Technology stocks were the biggest drags after a report from IDC showed that personal computer shipments in the first quarter declined nearly 14 per cent – the biggest slump since IDC began tracking data in 1984.

Hewlett-Packard Co. fell 6.5 per cent and Microsoft Corp. fell 5 per cent.

In the case of Microsoft, its latest Windows operating system appears to have failed to revive interest in PCs, as more consumers shift to smartphones and tablets for their computing needs. As well, Goldman Sachs downgraded the stock to "sell" from "neutral." Goldman also trimmed its target price on Microsoft to $27 (U.S.) from $30.

In Canada, technology stocks were also weak. Research In Motion Ltd. slid 7.4 per cent – its sharpest decline in about two months – after reports from ITG Investment Research and Detwiler Fenton & Co. pointed to a weak reception for the company's new Z10 smartphone, with many consumers returning their purchases.

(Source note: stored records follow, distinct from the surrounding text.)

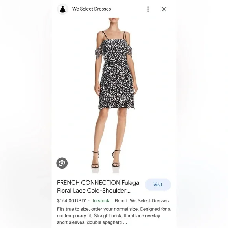228x228 pixels.
Task: Click the In stock status label
Action: 101,200
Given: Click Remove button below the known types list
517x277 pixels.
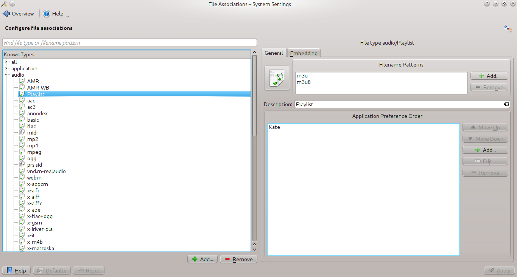Looking at the screenshot, I should click(x=238, y=259).
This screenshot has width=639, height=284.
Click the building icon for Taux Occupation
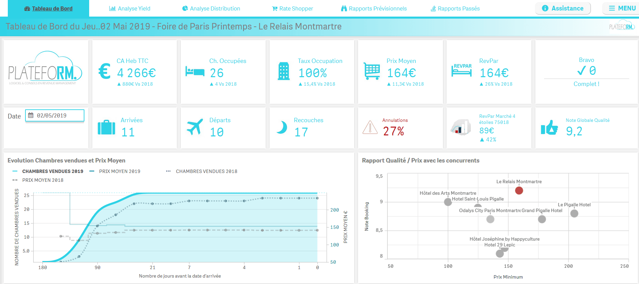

In an emailed statement, RIM called the claims "absolutely false" and said that Z10 returns were better than expectations and in line with their other products.

Among key commodities, crude oil fell to $93.46 a barrel, down $1.18. Gold rose to $1,560.50 an ounce, up $1.70. Suncor Energy Inc. fell 1.5 per cent and Barrick Gold Corp. rose 0.8 per cent.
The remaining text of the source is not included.